Copy exactly the stretch of data below from the line with "At what coordinates" through the line with "Task: Click the pink checkmark circle icon", including both of those lines.

### INFORMATION

......

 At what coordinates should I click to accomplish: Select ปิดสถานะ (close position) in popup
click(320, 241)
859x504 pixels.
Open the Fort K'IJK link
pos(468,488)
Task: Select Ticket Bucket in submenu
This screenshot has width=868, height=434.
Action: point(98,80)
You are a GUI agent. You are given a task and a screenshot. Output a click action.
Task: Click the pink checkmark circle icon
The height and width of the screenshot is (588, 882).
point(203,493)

......

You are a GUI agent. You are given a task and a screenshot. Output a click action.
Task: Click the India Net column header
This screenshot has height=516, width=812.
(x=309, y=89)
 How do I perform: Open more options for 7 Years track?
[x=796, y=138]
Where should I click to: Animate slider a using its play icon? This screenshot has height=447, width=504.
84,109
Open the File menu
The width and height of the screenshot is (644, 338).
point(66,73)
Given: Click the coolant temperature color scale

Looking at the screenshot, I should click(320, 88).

......

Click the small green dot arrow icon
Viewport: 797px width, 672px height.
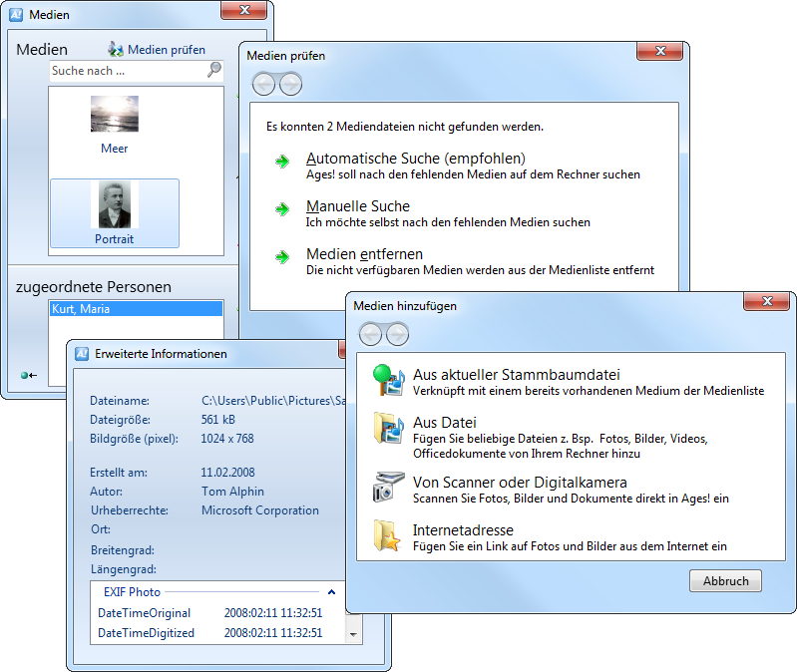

......

### OUTPUT BELOW
 At what coordinates should I click to accomplish: Select ปิดสถานะ (close position) in popup
click(320, 241)
859x504 pixels.
Open the Fort K'IJK link
pos(468,488)
Task: Select Ticket Bucket in submenu
This screenshot has width=868, height=434.
Action: point(98,80)
You are a GUI agent. You are given a task and a screenshot. Output a click action.
Task: Click the pink checkmark circle icon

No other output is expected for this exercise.